SET PROBLEM:
Extract each line of the data below that contains the word "agent".

DATASET RECORDS:
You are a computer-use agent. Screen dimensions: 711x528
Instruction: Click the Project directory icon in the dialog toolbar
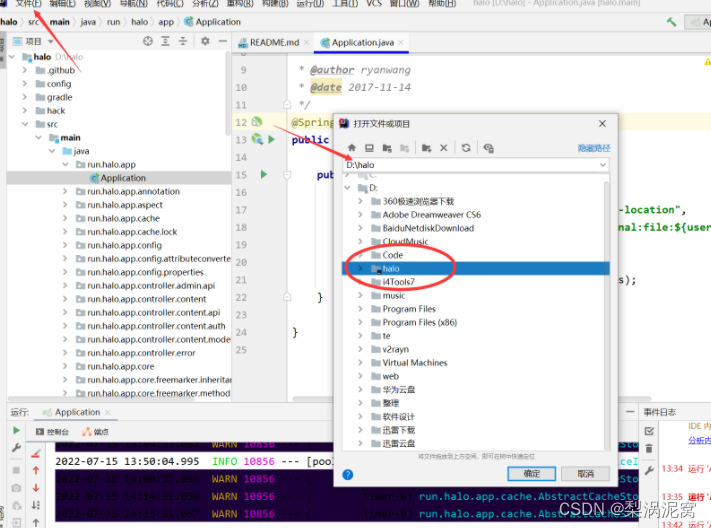coord(387,148)
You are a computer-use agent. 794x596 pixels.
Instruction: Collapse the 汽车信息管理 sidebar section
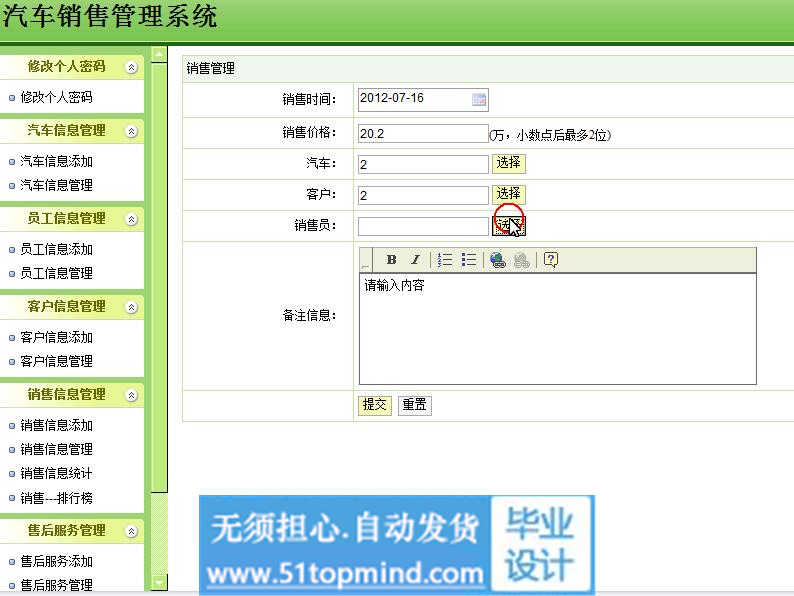[130, 131]
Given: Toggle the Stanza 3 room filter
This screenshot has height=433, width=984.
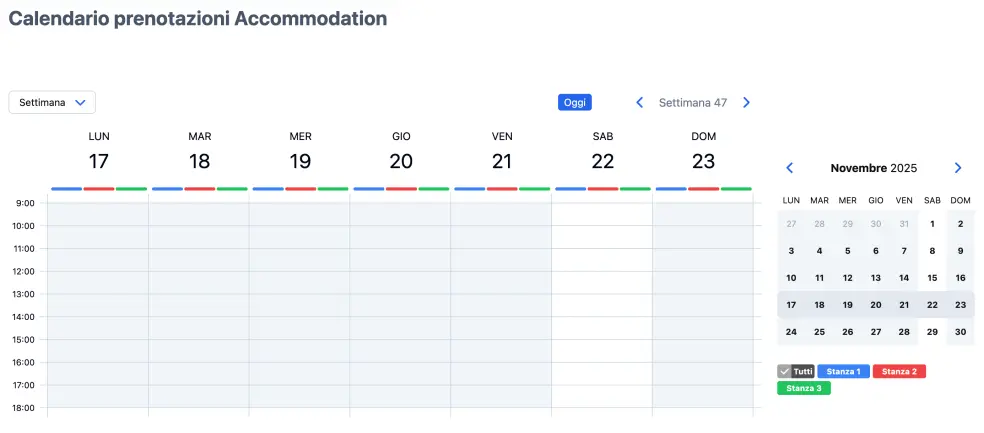Looking at the screenshot, I should click(803, 388).
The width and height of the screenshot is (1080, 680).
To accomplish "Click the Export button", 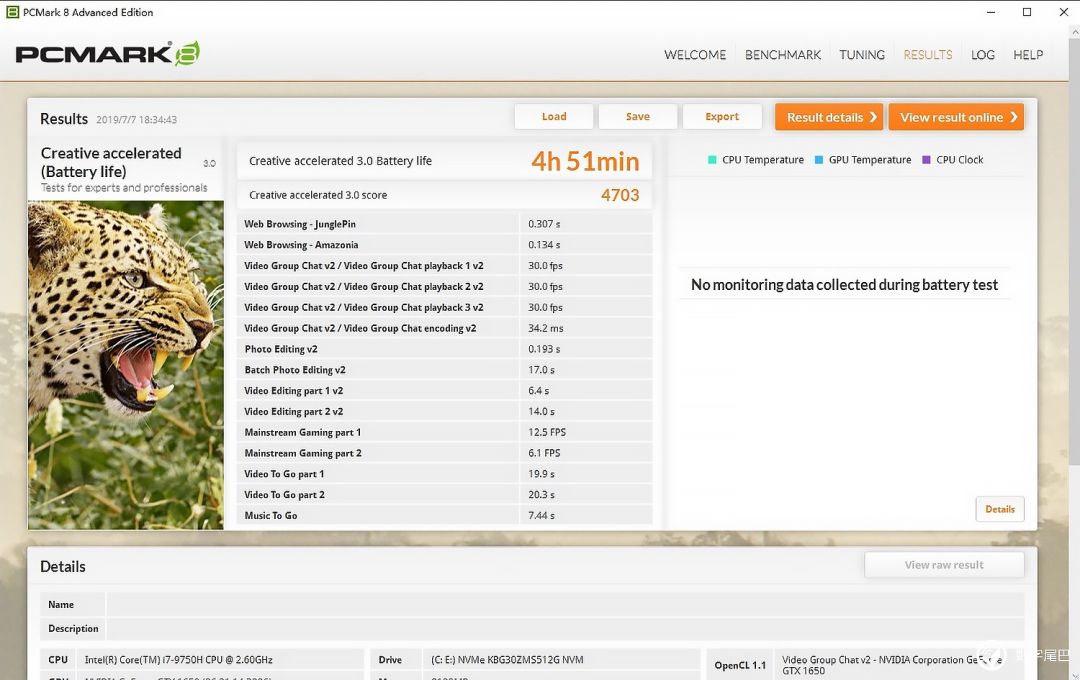I will pos(722,117).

TASK SOLUTION:
You are a computer-use agent. Screen dimensions: 711x528
You are a computer-use agent. 794x596 pixels.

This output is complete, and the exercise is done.